# WHAT THIS TASK INVOLVES:
Duplicate the lines of the listing below, starting at the line containing "Describe the element" and ending at the line containing "at that location.", with both of those lines included. Omit the pictures from your answer.

# RECORDS SUPPLIED:
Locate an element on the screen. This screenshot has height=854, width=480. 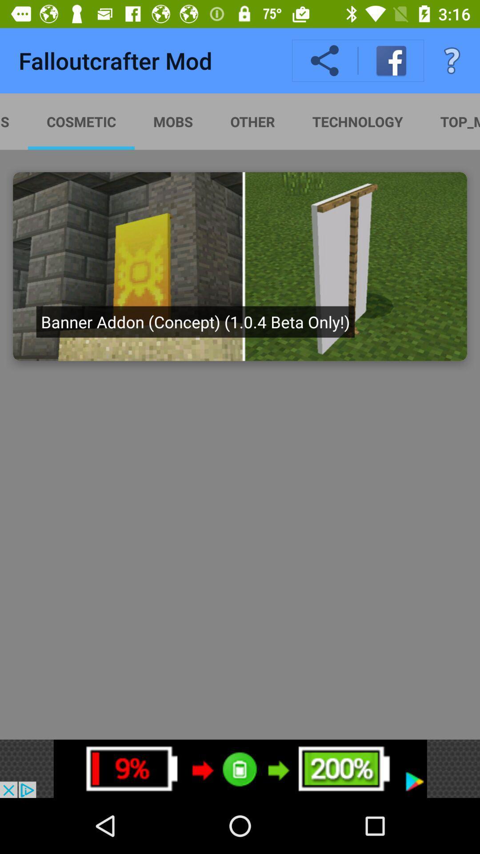
game is located at coordinates (240, 266).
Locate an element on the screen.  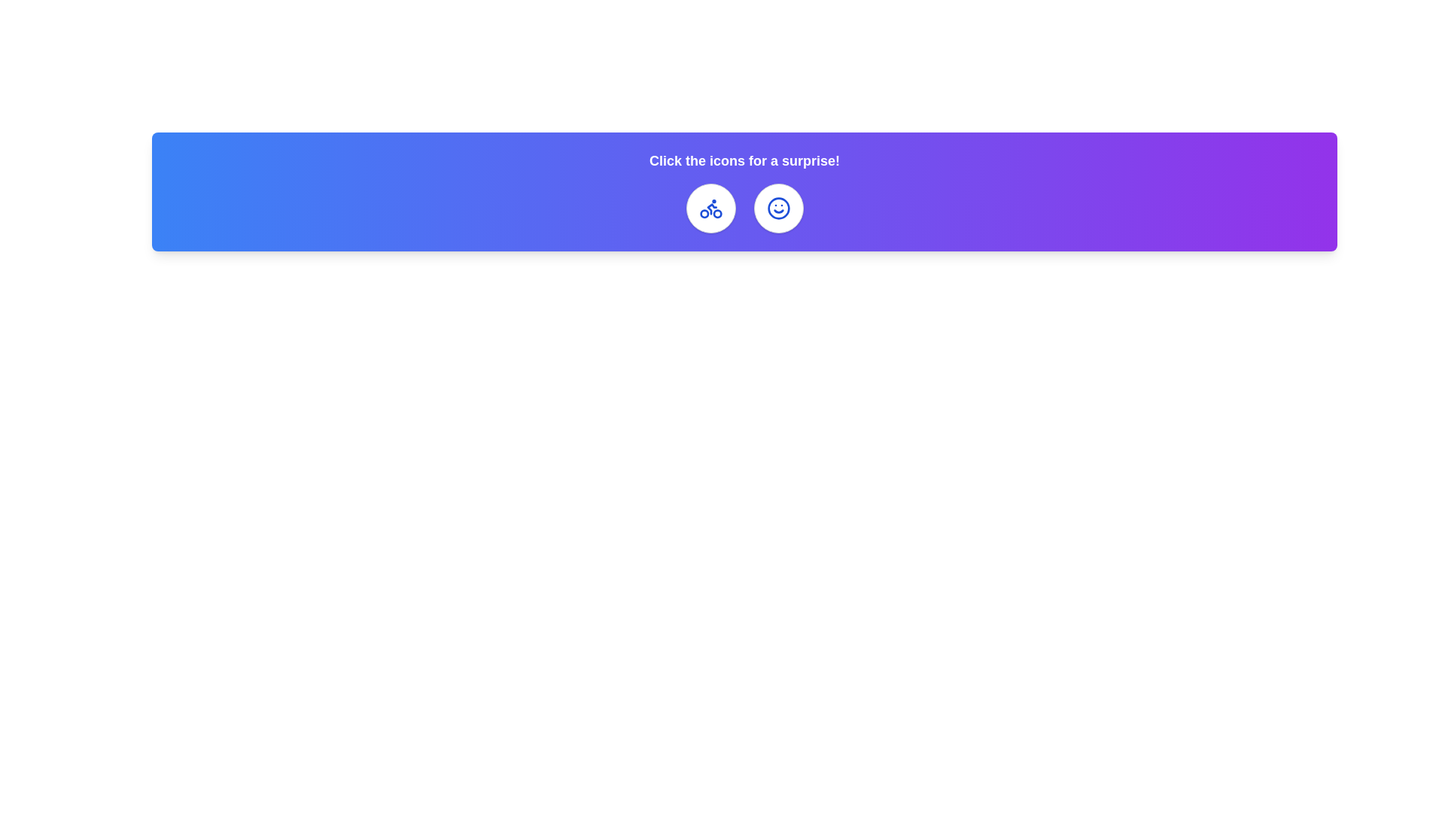
the small blue circular graphic element, which is the left wheel of the bicycle icon, located near the bottom-left of the icon is located at coordinates (703, 214).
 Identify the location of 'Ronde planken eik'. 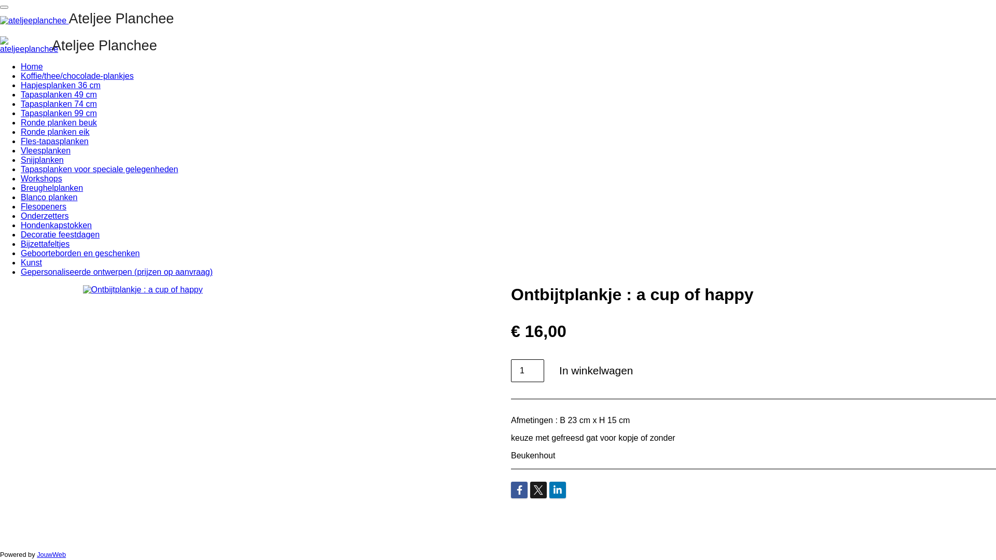
(54, 131).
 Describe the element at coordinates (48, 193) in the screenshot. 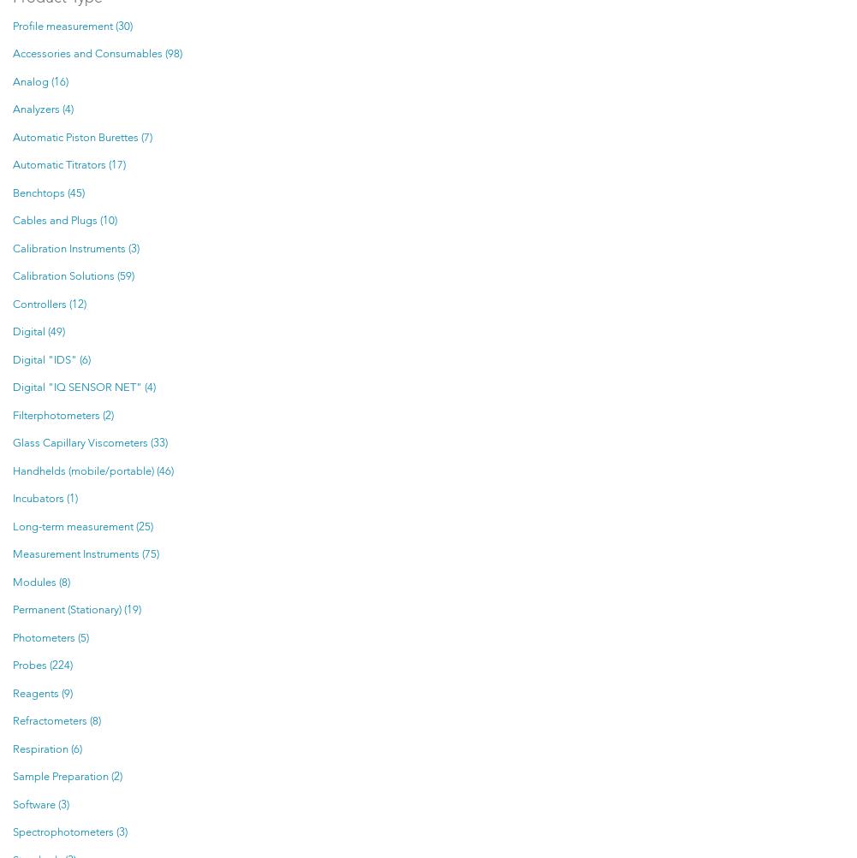

I see `'Benchtops (45)'` at that location.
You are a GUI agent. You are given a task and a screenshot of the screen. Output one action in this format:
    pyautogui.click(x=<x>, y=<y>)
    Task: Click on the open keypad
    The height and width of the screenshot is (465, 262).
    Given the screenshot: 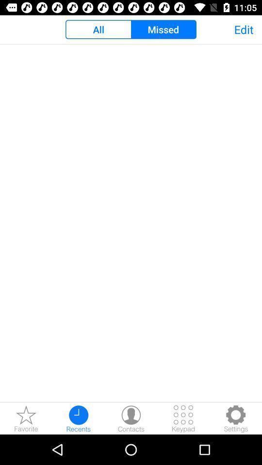 What is the action you would take?
    pyautogui.click(x=183, y=418)
    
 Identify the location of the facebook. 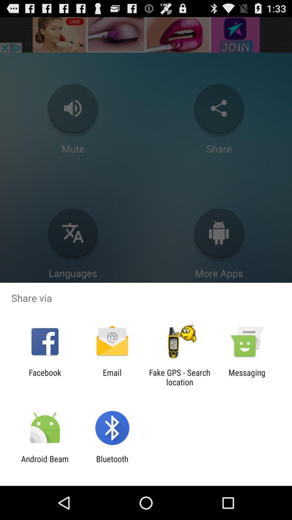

# EXERCISE SOLUTION:
 Describe the element at coordinates (48, 193) in the screenshot. 

I see `'Benchtops (45)'` at that location.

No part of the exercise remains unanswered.